Mesh refinementΒΆ

Mesh refinement with the Bank et all method (see [bank1983]) is available in dimension 1, 2 or 3 for simplex meshes (segments, triangles and tetrahedrons). For a given object mymesh of type getfem::mesh, the method:

mymesh.Bank_refine(bv);

refines the elements whose indices are stored in bv (a dal::bit_vector object). The conformity of the mesh is kept thanks to additional refinement (the so called green triangles). Information about green triangles (in Figure Example of Bank refinement in 2D) is stored on the mesh object to gather them for further refinements (see [bank1983]).

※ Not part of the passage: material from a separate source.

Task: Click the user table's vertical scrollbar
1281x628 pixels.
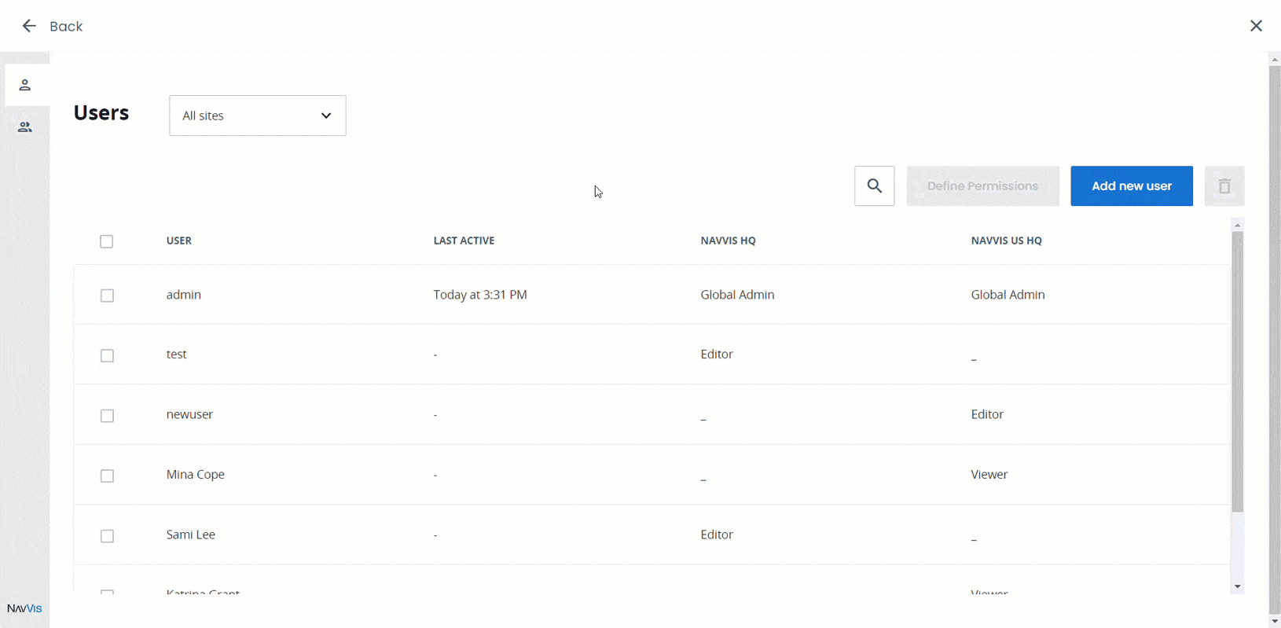Action: [1237, 369]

../_images/getfemuserrefine.png

Example of Bank refinement in 2D

Mesh refinement is most of the time coupled with an a posteriori error estimate. A very basic error estimate is available in the file getfem/getfem_error_estimate.h:

error_estimate(mim, mf, U, err, rg);

where mim is the integration method (a getfem::mesh_im object), mf is the finite element method on which the unknown has been computed (a getfem::mesh_fem object), U is the vector of degrees of freedom of the unknown, err is a sufficiently large vector in which the error estimate is computed for each element of the mesh, and rg is a mesh region bulild from elements on which the error estimate should be computed (a getfem::mesh_region object).

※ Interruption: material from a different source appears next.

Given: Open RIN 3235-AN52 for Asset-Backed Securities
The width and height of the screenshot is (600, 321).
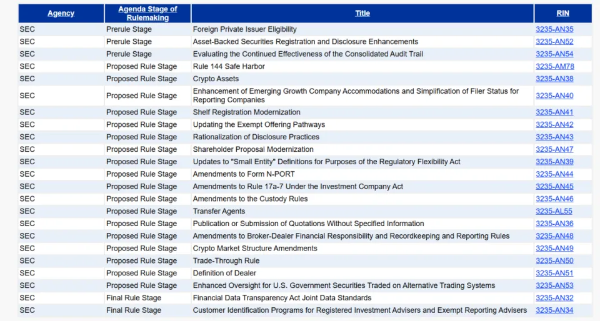Looking at the screenshot, I should 554,42.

This basic error estimate is only valid for order two problems and just compute the sum of the jump in normal derivative across the elements on each edge (for two-dimensional problems) or each face (for three-dimensional problems). This means that for each face e of the mesh the following quantity is computed:

\int_e |\hspace{0.01em}[\hspace{-0.12em}[
\partial_n u ]\hspace{-0.12em}]\hspace{0.01em}|^2 d \Gamma,

where [\hspace{-0.12em}[\partial_n u]\hspace{-0.12em}] is the jump of the normal derivative. Then, the error estimate for a given element is the sum of the computed quantities on each internal face multiplied by the element diameter. This basic error estimate can be taken as a model for more elaborated ones. It uses the high-level generic assembly and the neighbour_elt interpolate transformation (see Evaluating discontinuities across inter-element edges/faces).